Intelligent approaches to tolerance allocation and manufacturing operations selection in process planning

Abstract In the modern manufacturing environment, alternative sets of manufacturing operations can normally be generated for machining one feature of a part. Each set of manufacturing operations results in a specific manufacturing cost in terms of the allocated tolerances, and requires a specific set of manufacturing resources, such as machines, fixtures/jigs and cutting tools. In this paper, the problems of allocating tolerances to the manufacturing operations and selecting exactly one representative from the alternative sets of manufacturing operations for machining one feature of the part are formulated. The purpose is to minimize, for all the features to be machined, the sum of the costs of the selected sets of manufacturing operations and the dissimilarities in their manufacturing resource requirements.

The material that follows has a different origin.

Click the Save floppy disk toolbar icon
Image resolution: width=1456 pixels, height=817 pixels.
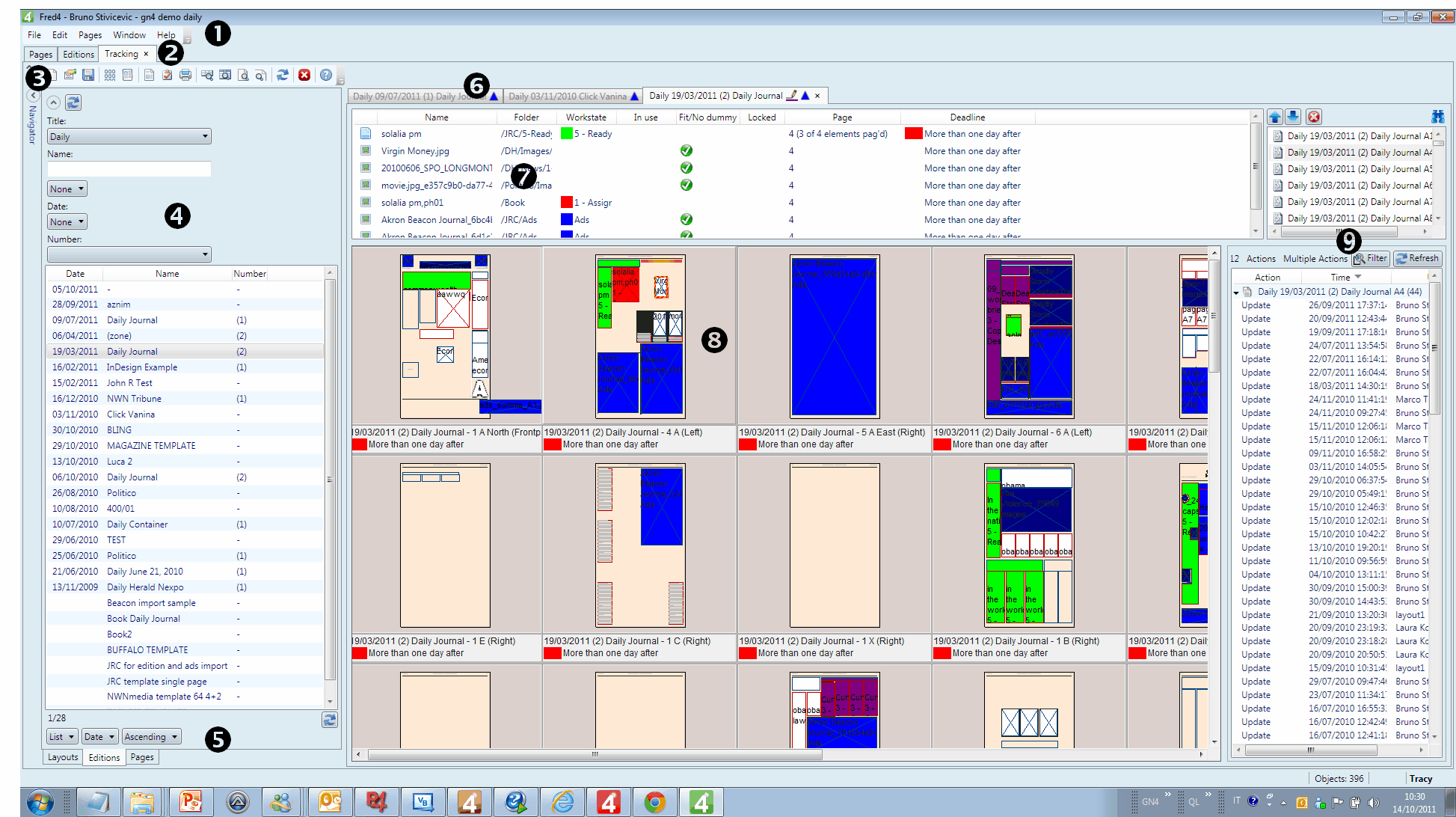click(x=88, y=75)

The techniques of the genetic algorithm and the Hopfield neural network are adopted as possible approaches to solve these problems. The genetic algorithm is utilized to generate the optimal tolerance for each of the manufacturing operations, and the Hopfield neural network is adopted to solve the manufacturing operations selection problem. An illustrative example is given to demonstrate the efficiency of the proposed approaches. Indeed, the proposed approaches show the potential of working towards the optimal solutions to the tolerance allocation problem and the manufacturing operations selection problem in process planning.